I’m pleased to be here writing about tea!

Snow Drop Jasmine leaf

These days, writing about tea on the internet is such highly organized enterprise that I have to admit I’m hesitant to enter the fray. But alas, here I am: yet one more tea merchant writing a blog. If you were to ask me six weeks ago, I would have said this the last thing the Chinese tea drinking public needed. As it is, good information about tea is surrounded in commercial noise and for anyone interested in finding some honest information about the beverage online, there is a terrible amount of marketing babble to wade through.

Of course, with a little bit of reflection, I’ve had to admit such a statement is way too cynical and unfair to the whole of online tea writing. When Austin proposed that I step in for him on Seven Cups’ blog, I took a long look at what is and has been written about tea on blogs and websites. There is the commercial yapping, yes, but one also has to recognize there are some great brains out there writing about tea in blogs for the raw pleasure of it. At least since the days of usenet’s rec.food.drink.tea newsgroup, any sociable weirdo with a computer and a tea habit has enjoyed a shot at some informed and commercially neutral discussion. Although the online tea meeting has since moved on to other domains, the amateur discourse on good tea remains committed in cutting through the misinformation that tea is woefully packaged in.

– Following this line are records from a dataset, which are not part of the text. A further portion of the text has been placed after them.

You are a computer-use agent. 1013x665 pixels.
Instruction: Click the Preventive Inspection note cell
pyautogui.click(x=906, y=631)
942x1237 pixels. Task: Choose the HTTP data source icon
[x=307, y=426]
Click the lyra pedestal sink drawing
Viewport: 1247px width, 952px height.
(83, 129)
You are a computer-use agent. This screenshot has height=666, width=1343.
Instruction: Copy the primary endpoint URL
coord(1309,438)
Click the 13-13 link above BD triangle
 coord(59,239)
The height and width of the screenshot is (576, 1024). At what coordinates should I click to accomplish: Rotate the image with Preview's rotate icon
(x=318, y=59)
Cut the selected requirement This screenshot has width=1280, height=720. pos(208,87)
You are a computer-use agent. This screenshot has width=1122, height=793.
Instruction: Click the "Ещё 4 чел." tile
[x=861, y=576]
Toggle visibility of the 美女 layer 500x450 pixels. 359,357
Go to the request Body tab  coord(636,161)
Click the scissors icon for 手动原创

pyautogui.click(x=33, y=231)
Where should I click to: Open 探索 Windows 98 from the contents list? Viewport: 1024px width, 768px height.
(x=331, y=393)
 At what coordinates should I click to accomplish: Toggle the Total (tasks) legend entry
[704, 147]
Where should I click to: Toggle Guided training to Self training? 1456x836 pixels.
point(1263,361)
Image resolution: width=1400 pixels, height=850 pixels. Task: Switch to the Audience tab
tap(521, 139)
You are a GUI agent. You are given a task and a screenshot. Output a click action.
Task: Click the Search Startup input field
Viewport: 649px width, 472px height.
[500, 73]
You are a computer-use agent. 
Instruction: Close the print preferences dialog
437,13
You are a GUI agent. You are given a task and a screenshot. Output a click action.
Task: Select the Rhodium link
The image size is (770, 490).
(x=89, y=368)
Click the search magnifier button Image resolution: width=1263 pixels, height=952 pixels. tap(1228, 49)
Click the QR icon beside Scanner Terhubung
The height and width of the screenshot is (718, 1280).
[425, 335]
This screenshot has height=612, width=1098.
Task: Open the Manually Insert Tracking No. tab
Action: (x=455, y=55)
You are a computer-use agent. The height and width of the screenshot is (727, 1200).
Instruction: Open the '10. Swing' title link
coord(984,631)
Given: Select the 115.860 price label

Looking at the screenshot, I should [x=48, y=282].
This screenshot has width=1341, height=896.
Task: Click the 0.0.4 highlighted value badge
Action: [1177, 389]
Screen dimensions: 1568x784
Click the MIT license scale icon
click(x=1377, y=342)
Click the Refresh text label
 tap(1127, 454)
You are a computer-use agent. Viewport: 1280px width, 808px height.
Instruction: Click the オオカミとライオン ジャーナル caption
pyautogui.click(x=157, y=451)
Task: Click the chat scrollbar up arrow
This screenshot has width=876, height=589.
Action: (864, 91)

I feel we tea mongers still do have some perspective worth sharing, though. As tea geek Michael Coffey recently wrote, for better or worse, someone curious about tea will sooner ask questions of the person selling to them than they’d even search for an answer in Google. From being that first point of reference, we should at least have a good understanding of the basic and relevant questions for people who are just getting interested good tea. My aim with this blog is to dig into just these questions, and address them with the concise and honest way I can. (The deep, dark, and esoteric surveys of tea industry and history will still be left to Austin.) In doing this, I’m also keen to go back to the original curiosity that got me started enjoying tea and enjoying thinking about tea, as well.

As far as my personal history with tea goes, I got hooked into it by a local butcher. About a decade back, when first started working for a cafe in my hometown, I liked tea well enough, but it was not until I met a regular customer that I really started to enjoy it in any serious way. There was a fellow named Paul who would walk in after his shifts cutting meat — his apron still on and freshly bloodied. He’d ask for Long Jing or Yan Cha with a special concern for its origin, belting out garden names, counties, provinces, and all. After a confrontation with this terrifying sight, I reasoned there was a lot more going into these leaves than I had given mind to. Paul, apart from being a man who knew both Chinese tea and beef steaks, was a traditional martial arts enthusiast with little good to say about the way Chinese martial arts has been repackaged for the West over the past half-century. Naturally, when we had discussions about tea, he held a concurrent enthusiasm for finding what is “traditional,” “original,” and “authentic” in Chinese tea making. He encouraged me to cultivate a sense of these concepts if I was sincerely interested in Chinese tea. These same sentiments ultimately led me to work at Seven Cups. Now, as I write this blog, I’m keen to continue looking back toward both the basic questions and excitement over origin that we tea drinkers hold dear.